4.2. More on SVM and grid search criteria
There are several references available for SVM.27–30 Here we give a brief review to appreciate our criteria for cross validation and grid search on the parameter space. In SVM, vector in original feature space is projected onto a higher dimensional feature space using kernel function (usually non-linear). Because of this the data which in original space is not linearly separable, becomes separable in transformed space, where the SVM tries to find a maximum margin hyperplane that separates the positive and negative set in the kernel space. SVM, employs a structural risk minimization (SRM) method31,32 to obtain the hyperplane, which tries to balance complexity of the model while minimizing the empirical risk. Therefore, relative to traditional methods based on empirical risk minimization, SVM is better suited to handle the problem of overfitting. SVM chooses a maximum margin hyperplane by identifying subset of training data (called support vectors), which would be closer to the optimal separating plane.

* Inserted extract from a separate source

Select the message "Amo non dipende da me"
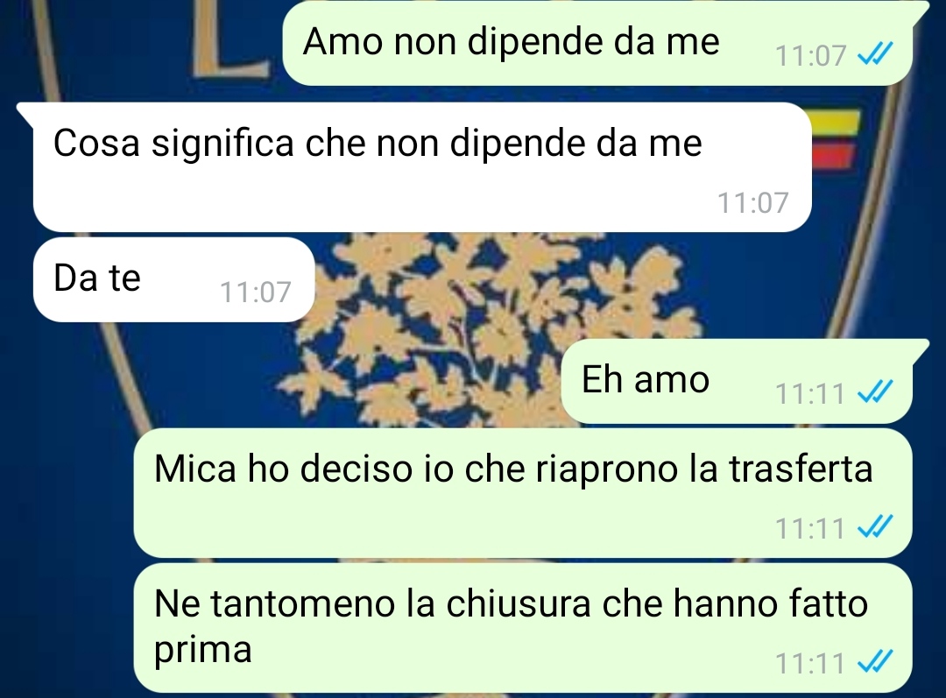 point(597,43)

Support vectors are cases which are most difficult to classify as positive or negative. Therefore to ensure good performance of SVM classifier, it is necessary to have a set of extreme examples (in both positive and negative example in the training set) that would qualify as support vectors.
Our positive training set included 330 (80% of 415) regions while the negative training set included 1000 regions. We weighted the positive and negative examples to accommodate for the difference in sizes. An exhaustive search over the weight space was conducted to obtain best possible cross-validation result. The weight used for negative and positive set respectively was 1 and 1.2. Furthermore, we defined our criteria for grid search based on the observation that randomly sampled negative set may contain enhancer regions and therefore, it is not desirable to minimize false positive rate to extreme. In addition, we required that difference between two rates is below a fixed threshold. This is equivalent to maximizing the F-score, while keeping difference of true positive (TP) and true negative (TN) rate below a fixed threshold.
Acknowledgments
This work is support by NIH grant R01GM085226 to S.H. and UMD-UMB seed grant to S.H. and C.C.